The ACA prevents insurers from dropping you when you're sick and allows sick people to get health insurance. That's a huge relief for a lot of people, especially in the post-bush economy when jobs (and the insurance they provide) are easily lost. But how do you keep people from just paying out of pocket until they get sick, then signing up? Individual mandate solves that nicely. You can choose not to contribute to the insurance pool, but it'll cost you an additional tax.
The Medicaid expansion provides low income women with the means to properly plan their reproduction. Previously it only kicked in once the woman became pregnant. This seeks to address the 5fold higher rate of unplanned pregnancies amongst low income women. Currently, ~50% of newborns are covered under Medicaid, an entirely unsustainable number.

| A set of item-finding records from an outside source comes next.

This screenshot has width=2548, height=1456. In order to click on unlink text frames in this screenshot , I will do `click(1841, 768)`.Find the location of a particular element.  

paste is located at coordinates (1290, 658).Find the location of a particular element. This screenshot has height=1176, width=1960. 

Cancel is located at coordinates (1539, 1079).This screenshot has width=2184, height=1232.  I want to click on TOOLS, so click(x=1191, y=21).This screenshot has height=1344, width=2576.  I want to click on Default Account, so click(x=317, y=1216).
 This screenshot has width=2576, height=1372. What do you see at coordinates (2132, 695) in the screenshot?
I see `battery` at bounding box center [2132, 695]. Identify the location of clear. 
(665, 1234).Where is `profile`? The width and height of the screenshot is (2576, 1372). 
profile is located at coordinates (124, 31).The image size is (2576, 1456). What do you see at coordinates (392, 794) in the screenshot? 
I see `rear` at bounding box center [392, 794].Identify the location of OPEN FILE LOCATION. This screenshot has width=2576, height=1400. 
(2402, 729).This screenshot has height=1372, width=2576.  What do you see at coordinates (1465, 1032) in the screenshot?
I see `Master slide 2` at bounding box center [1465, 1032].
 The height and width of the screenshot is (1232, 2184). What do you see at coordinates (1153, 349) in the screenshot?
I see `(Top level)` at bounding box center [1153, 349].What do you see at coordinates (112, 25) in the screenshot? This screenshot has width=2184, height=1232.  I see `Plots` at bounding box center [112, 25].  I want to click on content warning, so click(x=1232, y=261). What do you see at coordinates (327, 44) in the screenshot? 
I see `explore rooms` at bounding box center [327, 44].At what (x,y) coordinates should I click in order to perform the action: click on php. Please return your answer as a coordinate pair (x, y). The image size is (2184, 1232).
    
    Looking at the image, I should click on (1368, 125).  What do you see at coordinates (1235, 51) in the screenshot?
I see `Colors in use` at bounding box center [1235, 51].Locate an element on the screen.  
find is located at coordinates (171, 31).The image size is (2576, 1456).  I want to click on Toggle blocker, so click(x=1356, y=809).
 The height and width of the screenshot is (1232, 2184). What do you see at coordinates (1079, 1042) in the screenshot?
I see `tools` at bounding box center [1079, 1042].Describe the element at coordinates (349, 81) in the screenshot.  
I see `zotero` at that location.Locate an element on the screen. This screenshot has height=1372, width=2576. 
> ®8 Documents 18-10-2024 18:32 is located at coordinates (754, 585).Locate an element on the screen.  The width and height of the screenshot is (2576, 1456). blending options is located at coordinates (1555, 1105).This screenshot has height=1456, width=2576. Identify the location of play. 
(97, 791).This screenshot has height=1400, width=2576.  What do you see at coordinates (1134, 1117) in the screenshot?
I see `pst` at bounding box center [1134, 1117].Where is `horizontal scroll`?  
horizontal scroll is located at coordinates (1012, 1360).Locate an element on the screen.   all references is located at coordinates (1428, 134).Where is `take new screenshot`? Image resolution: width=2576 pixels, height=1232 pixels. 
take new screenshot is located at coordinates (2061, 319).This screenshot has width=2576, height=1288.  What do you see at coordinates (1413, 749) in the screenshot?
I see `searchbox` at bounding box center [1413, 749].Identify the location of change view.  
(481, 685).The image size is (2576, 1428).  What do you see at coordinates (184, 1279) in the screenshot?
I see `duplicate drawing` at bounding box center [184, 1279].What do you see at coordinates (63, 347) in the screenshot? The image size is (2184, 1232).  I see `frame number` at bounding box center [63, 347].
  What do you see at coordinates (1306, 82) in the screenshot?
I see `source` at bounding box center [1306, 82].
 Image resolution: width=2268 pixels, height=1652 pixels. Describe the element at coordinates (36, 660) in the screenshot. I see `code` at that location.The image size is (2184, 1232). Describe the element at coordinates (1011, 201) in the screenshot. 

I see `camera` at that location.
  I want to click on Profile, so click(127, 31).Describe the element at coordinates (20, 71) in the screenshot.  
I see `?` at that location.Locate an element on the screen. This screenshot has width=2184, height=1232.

The mandatory coverage of birth control and the equal cost of insurance for men and women support some ideas I believe in. First, men and women are equally complicit in the conception of a child. Second, unplanned pregnancies are a society's burden, not just a family burden. Just as I support everyone chipping in to educate your brat so that I don't have to deal with as many tards like r00t, I support everyone chipping in to keep children who won't be properly raised from being conceived. The people who would take birth control if its given to them but can't be burdened to buy it are the last people we want having children.
The employer mandate and the medical device tax should be removed from the law, the companies responsible for the website should be held financially liable and possibly criminally charged, and more efforts should be made to strengthen insurers bargaining power with hospitals, pharma companies, and medical device companies, as is seen in single-payer systems. But its a good start.
If Republicans want to prove its a bad system, they should work with democrats to make it as good as possible, rather than try to undermine it. Otherwise, they'll never be able to convincingly argue that its hopeless.